Dumb, obvious jokes some people can't help but reflexively make

More Tea Vicar?

British middle class manners pretending something distasteful doesn’t exist / hasn’t happened.

I mentioned upthread I made a joke that I thought was very old and obvious when I smashed my finger and ended up in the ER. I asked the doctor “will I be able to play guitar when it heals?” He said “Absolutely”. I said “great, I wasn’t able to before!” (It’s a joke that goes back to Vaudeville days). I thought I’d get a groan, but I got a genuine laugh. It probably helped that the ER doc was pretty young. Every old joke is new again, eventually!

The defense of dads everywhere who make their five-year-olds giggle with the hackiest, hoariest shit. Myself included. :smiley:

They say that kids are easy audiences for not only dumb, obvious jokes, but also for playing music to. Since they don’t know any better, they’ll think you’re a great musician even if you’re a rank amateur, as I am.

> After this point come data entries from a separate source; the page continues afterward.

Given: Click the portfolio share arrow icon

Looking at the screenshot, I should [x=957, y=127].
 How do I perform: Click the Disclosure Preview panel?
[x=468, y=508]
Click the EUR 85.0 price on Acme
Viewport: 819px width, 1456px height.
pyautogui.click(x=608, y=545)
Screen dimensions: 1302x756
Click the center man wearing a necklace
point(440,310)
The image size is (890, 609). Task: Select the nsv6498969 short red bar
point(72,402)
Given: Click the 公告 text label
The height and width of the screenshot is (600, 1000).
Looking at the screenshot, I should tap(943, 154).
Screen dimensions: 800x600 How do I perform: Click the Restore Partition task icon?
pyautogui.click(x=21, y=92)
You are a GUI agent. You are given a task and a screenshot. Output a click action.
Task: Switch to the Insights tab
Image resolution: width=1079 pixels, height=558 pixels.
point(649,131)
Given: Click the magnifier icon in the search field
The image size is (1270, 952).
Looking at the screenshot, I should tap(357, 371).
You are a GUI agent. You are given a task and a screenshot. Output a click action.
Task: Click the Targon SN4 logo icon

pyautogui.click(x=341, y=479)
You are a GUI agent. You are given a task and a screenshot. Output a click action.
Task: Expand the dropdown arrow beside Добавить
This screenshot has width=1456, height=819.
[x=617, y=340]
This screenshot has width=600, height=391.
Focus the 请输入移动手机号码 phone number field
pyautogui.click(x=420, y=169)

But I used to sing and play guitar to my older son when he was no more than 5 or 6. Songs like 'Yellow Submarine". He said “You’re not very good, dad”. :hushed:

When I’m walking Huck, my Great Dane, I can’t count the number of times I’ve heard - Where did you get the pony? or Is he part horse?, Can you ride him?, etc. :roll_eyes:

When looking at the ocean or sea, I’ve asked someone, “is it saltwater?”. After they answer and I explain I was just fucken with them, I’ve been told people as it seriously.

Arther a few LARGE draft beers, if I want just a bit more, I’ll ask for a child’s size.

Did he come with a saddle?

We never have had a Great Dane. We have had a Great Pyrenees.

Years ago I bought a used motorboat from a father and grown son who, as a side hustle, bought used boats, fixed them up and resold them. As I was a rank novice when it came to boating, the father generously helped walk me through some boating basics: how to tie a bowline hitch, tips for backing up the boat to launch, etc. Then he went through the boat control basics: forward throttle, reverse, how to raise and lower the outboard motor, lights, etc.

I jokingly asked “where’s the brake?” and his jaw literally dropped open. He clearly was thinking “wow, this landlubber is even stupider than I thought”. I quickly said “Just kidding!”

Yep! I’ve heard that one too.

A stupid, obvious joke I feel compelled to repeat whenever the context arises: if and when anyone asks me (as they inevitably do) “What’s up?”, I point at the ceiling or sky, and solemnly reply “That”. Of course, I’m also the sort of wiseass who, when someone says “Give me a hand with this”, claps his own hands a few times.

What?

We hung out today with our Sint Maarten friend Juggie, proprietor of Juggie’s Place, the smallest bar in the world.

Luckily someone who stopped for a drink asked, as many do, why they call him Juggie.

Ha answered, as always, with a serious expression, “My name is Jagdish Kumar Amarnaney, what the fuck should they call me”.

“Do you have reservations?”
“Yes, but we decided to come anyways.”
I can’t ever resist.

There’s also "Has anyone ever told you that you look like…?

I stopped doing that many years ago though. There was a maintence guy in a university setting I met when he came in to work on an oven. I swear, he looked so much like a young Paul McCartney I couldhn’t help myself. I started "Has anyone ever told you? and before I could name he said, in a rather sharp tone, “Yes.”

Oh, and I’m from Kansas. While I was in the military, and would be asked where I was from, I got so sick and tired of Oz jokes.

Finally, a tired joke I’ve never heard. Thank you!

I shall add it to my repertoire. :grin:

We have a butterfly garden (a bunch of stuff planted to attract and benefit butterflies). It really works well.

When the backyard is filled with butterflies and a visitor comments, “oh my, look at all the butterflies”, I’m unable to resist sighing and replying, “yes, I need to spray”.

I make the same comment for, “look at all the squirrels” or anything similar.

How Addams of you. :grin:

Possibly non-obvious joke:

Young child to her grandmother: ‘Look at all the pretty white butterflies! My teacher said that butterflies are all precious and must be protected!’

Grandmother, sighing: ‘Your teacher buys her cabbage at the store.’

(I do keep a lot of habitat, including milkweed, that’s useful to other butterfly species.)

I can only go by me.

“Cold enough for you?”

“Did you sleep well?”

“No, I made a few mistakes.”

Slept like a baby. Woke up every 2 hours and wet myself.